Новый Мир ( № 7 2006) - Новый Мир Новый Мир
Шрифт:
Интервал:
Закладка:
Таня поставила на стол кашу и стала смотреть, как Ляля завтракает. Руки немного дрожали, ночью она так и не ложилась. Сидела в кухне.
Андрей вернулся только в середине ночи. Хмуро зачерпнул воды, напился, потаращился на спящую Лялю, завалился на кровать и уснул.
Утром в окошко над его кроватью постучал Виктор. Прижался к стеклу. Улыбаясь, показал на посиневшую половину лица:
— Кто это сделал, а? С тебя за это бутылка. Сам-то жив?
Видно было, как Тамара отогнала его от окна.
— Я тебе покажу — бутылка. Сволочь, детей еще пугать ружьем.
Андрей спустил на пол ноги, посидел, надел сапоги, пробубнил:
— Извини, мам, что вчера, это… — И вышел на улицу.
Виктор посмеивался и вздыхал, глядя на свою Тамару.

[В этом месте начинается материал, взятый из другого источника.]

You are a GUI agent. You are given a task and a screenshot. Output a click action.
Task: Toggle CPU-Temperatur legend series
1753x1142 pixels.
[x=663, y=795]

— Может, найдешь нам хоть маленько? Только подлечиться? Что ж, окончание покоса отметить нельзя?
Та плевалась. Таня глядела на них из окошка.
Подошел Женя.
— Как вы добирались-то оттуда? — спросил он.
— У-у, это просто водный слалом был. — Виктор ощупал лицо. — Это самому удивительно, как целы остались. Весла потеряли в самом начале. Больше под лодкой плыли, чем в лодке. Там же видел какие буруны? Все бело на камнях.

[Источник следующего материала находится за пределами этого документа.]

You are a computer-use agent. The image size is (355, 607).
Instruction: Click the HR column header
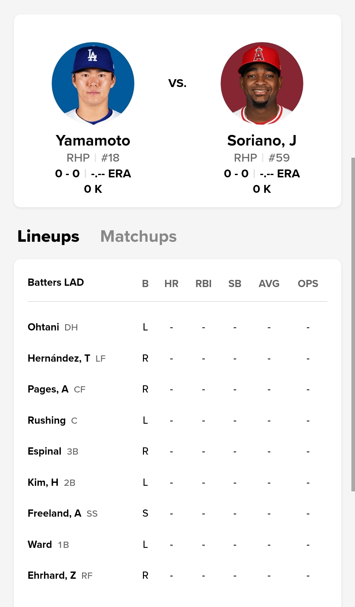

— Тьфу, — опять расстроилась Тамара. — Еще гордится, как будто что доброе сделали. Страна ждет героев, а манда рожает дураков, как говорится.
— Потом вышли как-то прямо на броду, лодку вытащили. А потом этот добрый молодец, — Виктор добродушно ткнул Андрюху в ребра, — снял шапку, обнял меня, отошел на шаг и по ряхе мне со всей силы. Хорошо, у меня ума достало сразу свой нож от греха в лес выкинуть. И ему сказал, чтобы выкинул свой. Сегодня все утро по кустам лазил, пока обои нашел. На, держи. И не дерись.
Они еще посидели, покурили, потом отправились ловить лошадей. Они все вели себя так, как будто все нормально, как будто так и нужно. Съездили на охоту, побегали с ведрами на пожар, покосили, напились до полусмерти и чуть друг друга не поубивали... Жизнь идет своим чередом.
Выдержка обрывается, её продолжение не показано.